Requirement
Everything in the listing below must be reproduced exactly, apart from its images.

Given data
+ + +

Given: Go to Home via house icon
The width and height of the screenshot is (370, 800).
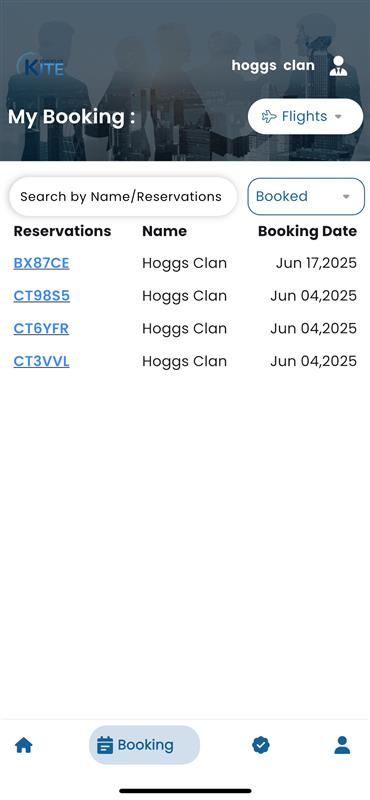Looking at the screenshot, I should pyautogui.click(x=24, y=745).
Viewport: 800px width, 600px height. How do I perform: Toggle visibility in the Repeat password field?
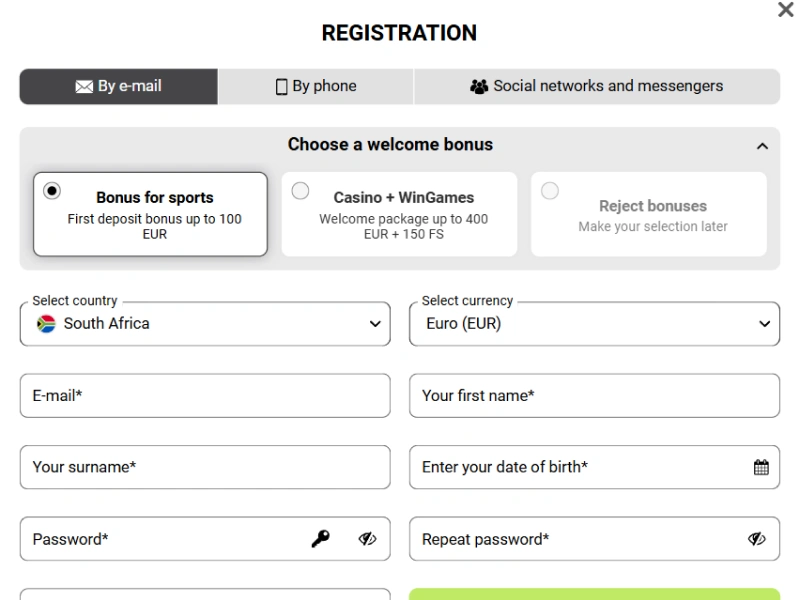coord(758,538)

+ + +

Solution below
Given: Go to Home via house icon
The width and height of the screenshot is (370, 800).
Looking at the screenshot, I should pyautogui.click(x=24, y=745).
Viewport: 800px width, 600px height. How do I perform: Toggle visibility in the Repeat password field?
coord(758,538)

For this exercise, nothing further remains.